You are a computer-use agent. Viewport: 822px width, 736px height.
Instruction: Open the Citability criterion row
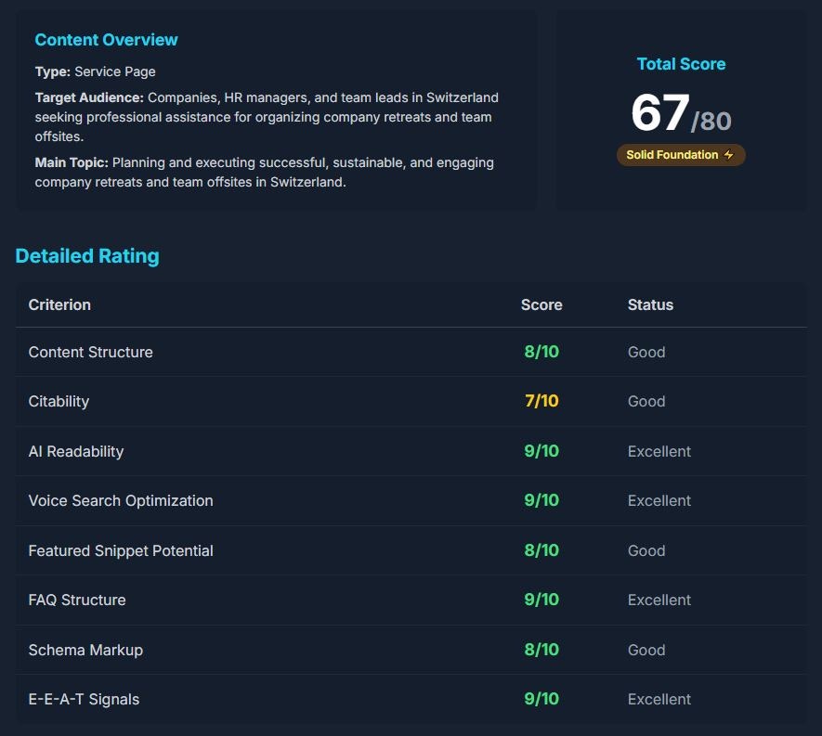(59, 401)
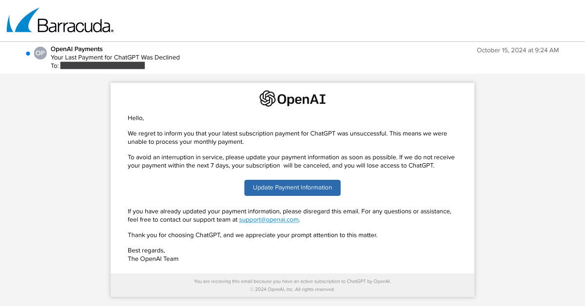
* * *
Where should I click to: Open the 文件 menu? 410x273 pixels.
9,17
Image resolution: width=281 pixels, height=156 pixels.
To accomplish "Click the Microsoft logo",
...
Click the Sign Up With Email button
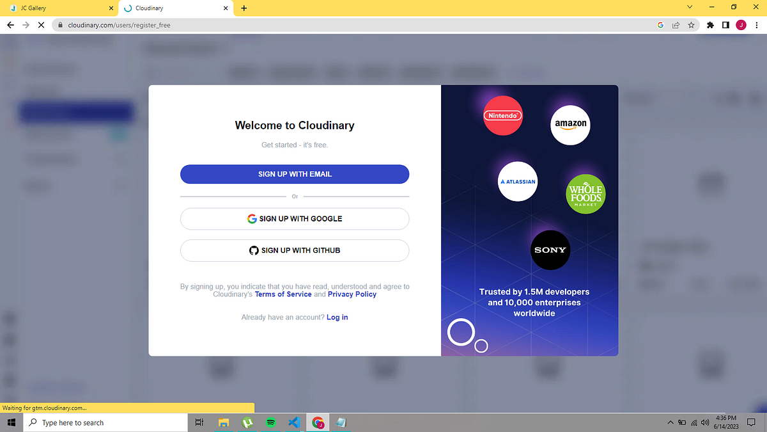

## [Your assignment]
Only the lines holding the word "height" belong in the answer; copy them from the listing above.

## [Response to the exercise]
You are a computer-use agent. Viewport: 822px width, 736px height.
Image resolution: width=281 pixels, height=156 pixels.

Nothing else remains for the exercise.